Agricoltura e ambiente, un milione dalla Regione per 21 progetti

Tre interventi nel Cuneese. Finanziamenti al 100% per biodiversità e tutela degli ecosistemi

Agricoltura e ambiente, un milione dalla Regione per 21 progetti
Il presidente della Regione Piemonte Alberto Cirio e l’assessore al Commercio, Agricoltura e Cibo, Turismo, Sport e Post-olimpico, Caccia e Pesca, Parchi Paolo Bongioanni.

AGRICOLTURA – Sono 21 le aziende agricole e gli enti attivi in Piemonte che potranno vedere finanziati al 100% dalla Regione i propri progetti di investimento con finalità ambientali e di tutela della biodiversità in ambiente agricolo. Tra questi, tre interventi riguardano la provincia di Cuneo, nei territori di Racconigi, Villanova Solaro e Caramagna Piemonte.

I beneficiari sono i soggetti risultati primi nella graduatoria del bando 2026 “Elementi naturaliformi dell’agroecosistema”, lanciato lo scorso gennaio e finanziato con un milione di euro nell’ambito del Complemento di Sviluppo Rurale (Csr) 2023-2027.

Nel dettaglio, oltre ai tre beneficiari del Cuneese, altri tre sono in provincia di Alessandria, a Villanova Monferrato, Tortona e Novi Ligure; due nel Novarese, a Borgolavezzaro e Casalbeltrame; otto nella Città Metropolitana di Torino, tra Carmagnola, Santena, Riva presso Chieri, Carignano, Moncalieri, Cavour e Caselle Torinese; quattro nel Vercellese, tra Crescentino, Trino e Bianzè. A questi si aggiunge la Lipu, con sede nazionale a Parma ma con interventi che saranno realizzati in Piemonte. L’elenco dei beneficiari è pubblicato sul Bollettino Ufficiale della Regione.

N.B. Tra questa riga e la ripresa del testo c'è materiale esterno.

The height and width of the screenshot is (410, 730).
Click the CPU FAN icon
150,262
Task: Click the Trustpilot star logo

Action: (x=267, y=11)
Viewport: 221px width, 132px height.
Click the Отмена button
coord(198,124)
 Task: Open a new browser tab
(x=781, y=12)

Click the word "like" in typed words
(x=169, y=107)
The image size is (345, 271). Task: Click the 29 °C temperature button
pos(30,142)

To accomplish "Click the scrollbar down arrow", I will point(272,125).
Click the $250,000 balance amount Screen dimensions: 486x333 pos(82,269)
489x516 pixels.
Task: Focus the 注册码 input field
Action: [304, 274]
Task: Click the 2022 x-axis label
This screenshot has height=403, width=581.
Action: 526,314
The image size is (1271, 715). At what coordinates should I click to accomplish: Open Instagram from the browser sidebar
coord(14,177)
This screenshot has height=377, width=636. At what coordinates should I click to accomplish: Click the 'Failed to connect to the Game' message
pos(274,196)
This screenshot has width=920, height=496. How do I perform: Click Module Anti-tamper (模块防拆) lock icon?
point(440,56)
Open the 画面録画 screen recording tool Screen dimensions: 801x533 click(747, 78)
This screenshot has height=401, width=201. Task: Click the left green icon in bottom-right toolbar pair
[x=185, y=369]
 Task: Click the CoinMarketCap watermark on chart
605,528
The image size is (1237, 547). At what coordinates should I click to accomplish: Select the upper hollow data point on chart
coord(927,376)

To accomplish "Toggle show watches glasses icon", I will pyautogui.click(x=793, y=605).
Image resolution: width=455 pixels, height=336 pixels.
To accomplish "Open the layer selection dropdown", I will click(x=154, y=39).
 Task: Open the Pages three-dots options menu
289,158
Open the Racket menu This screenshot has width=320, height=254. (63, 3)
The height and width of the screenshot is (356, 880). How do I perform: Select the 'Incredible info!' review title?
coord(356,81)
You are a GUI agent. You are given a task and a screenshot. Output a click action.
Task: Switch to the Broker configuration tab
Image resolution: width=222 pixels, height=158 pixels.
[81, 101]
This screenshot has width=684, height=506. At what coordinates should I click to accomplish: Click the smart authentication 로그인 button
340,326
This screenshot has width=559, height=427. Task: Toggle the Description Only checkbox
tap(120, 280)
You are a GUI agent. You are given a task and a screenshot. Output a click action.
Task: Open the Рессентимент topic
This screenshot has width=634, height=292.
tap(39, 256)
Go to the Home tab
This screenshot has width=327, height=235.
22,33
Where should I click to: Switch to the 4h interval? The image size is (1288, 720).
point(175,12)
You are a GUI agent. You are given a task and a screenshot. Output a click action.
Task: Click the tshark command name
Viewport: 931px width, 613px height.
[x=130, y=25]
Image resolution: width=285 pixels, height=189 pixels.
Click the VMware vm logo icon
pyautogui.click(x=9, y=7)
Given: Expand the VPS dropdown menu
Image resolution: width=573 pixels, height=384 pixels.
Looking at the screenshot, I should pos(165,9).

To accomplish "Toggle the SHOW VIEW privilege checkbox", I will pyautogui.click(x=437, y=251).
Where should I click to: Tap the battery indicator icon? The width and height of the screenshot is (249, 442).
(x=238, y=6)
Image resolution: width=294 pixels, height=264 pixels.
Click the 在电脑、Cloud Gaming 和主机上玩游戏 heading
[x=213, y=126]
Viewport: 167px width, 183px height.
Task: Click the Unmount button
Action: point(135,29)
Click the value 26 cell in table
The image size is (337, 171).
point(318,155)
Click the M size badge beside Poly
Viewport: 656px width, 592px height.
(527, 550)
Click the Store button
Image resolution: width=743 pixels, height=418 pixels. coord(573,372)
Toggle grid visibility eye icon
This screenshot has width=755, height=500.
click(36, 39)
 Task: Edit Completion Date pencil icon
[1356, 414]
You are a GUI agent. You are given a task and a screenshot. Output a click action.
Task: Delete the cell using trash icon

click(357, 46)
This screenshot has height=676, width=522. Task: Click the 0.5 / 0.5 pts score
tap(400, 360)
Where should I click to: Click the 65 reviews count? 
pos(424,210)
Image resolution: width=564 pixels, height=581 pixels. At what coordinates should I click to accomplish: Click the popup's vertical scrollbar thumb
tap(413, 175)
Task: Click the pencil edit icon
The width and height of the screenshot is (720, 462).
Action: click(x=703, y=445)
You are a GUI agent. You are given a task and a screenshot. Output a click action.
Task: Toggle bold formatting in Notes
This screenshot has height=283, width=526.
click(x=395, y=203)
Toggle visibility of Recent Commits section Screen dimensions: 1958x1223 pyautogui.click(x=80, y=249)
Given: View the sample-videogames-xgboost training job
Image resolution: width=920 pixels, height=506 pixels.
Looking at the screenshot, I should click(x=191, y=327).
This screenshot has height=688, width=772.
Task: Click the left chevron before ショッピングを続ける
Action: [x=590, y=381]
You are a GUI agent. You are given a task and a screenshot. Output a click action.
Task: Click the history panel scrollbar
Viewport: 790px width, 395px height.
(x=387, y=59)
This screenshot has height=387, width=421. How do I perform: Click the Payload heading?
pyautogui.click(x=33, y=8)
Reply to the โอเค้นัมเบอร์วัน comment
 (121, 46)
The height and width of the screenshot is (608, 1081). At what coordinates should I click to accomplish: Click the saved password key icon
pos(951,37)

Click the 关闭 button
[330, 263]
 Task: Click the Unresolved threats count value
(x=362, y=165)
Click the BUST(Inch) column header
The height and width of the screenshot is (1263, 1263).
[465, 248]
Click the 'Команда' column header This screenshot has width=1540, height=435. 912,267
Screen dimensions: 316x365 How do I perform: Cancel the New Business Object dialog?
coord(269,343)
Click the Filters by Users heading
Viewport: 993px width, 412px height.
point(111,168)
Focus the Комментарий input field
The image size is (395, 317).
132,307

«Con questo bando la Regione Piemonte sostiene le aziende agricole e le associazioni del nostro territorio che hanno dimostrato sensibilità e capacità progettuale e hanno saputo cogliere l’opportunità per integrare le esigenze produttive con la salvaguardia di un ecosistema agricolo che ha plasmato e reso unico nel tempo il paesaggio rurale piemontese. Sostenere risorse primarie del nostro ecosistema agricolo come il suo rapporto con gli elementi naturali, le aree umide, la biodiversità delle specie vegetali e animali e i loro habitat rappresenta infatti un valore aggiunto per le nostre straordinarie produzioni agroalimentari e un’opportunità per la valorizzazione turistica del paesaggio di cui sono espressione», spiegano il presidente della Regione Piemonte Alberto Cirio e l’assessore al Commercio, Agricoltura e Cibo, Turismo, Sport e Post-olimpico, Caccia e Pesca, Parchi Paolo Bongioanni.

Il milione di euro stanziato proviene per il 40,70% da fondi dell’Unione europea, per il 41,51% dallo Stato e per il 17,79% dalla quota regionale.

Numerosi gli interventi che potranno essere realizzati. Tra questi figurano formazioni arbustive e arboree a tutela della biodiversità, come siepi campestri, filari, boschetti e alberi isola, ma anche la realizzazione o il ripristino di infrastrutture ecologiche legate all’acqua: laghetti, stagni, pozze, aree umide, fontanili, lanche e maceri, anche con funzione di fitodepurazione.

Il bando finanzia inoltre l’installazione di strutture destinate a favorire la fauna selvatica, in particolare la riproduzione, il rifugio, il riposo e l’alimentazione delle specie animali di interesse conservazionistico, attraverso cassette-nido, posatoi e mangiatoie.

Nelle aree protette regionali e nei siti della Rete Natura 2000 potranno infine essere realizzate strutture per la fruizione ecocompatibile degli ambienti naturali, come capanni di osservazione, allestimenti per le aree di sosta e pannelli informativi e didattici.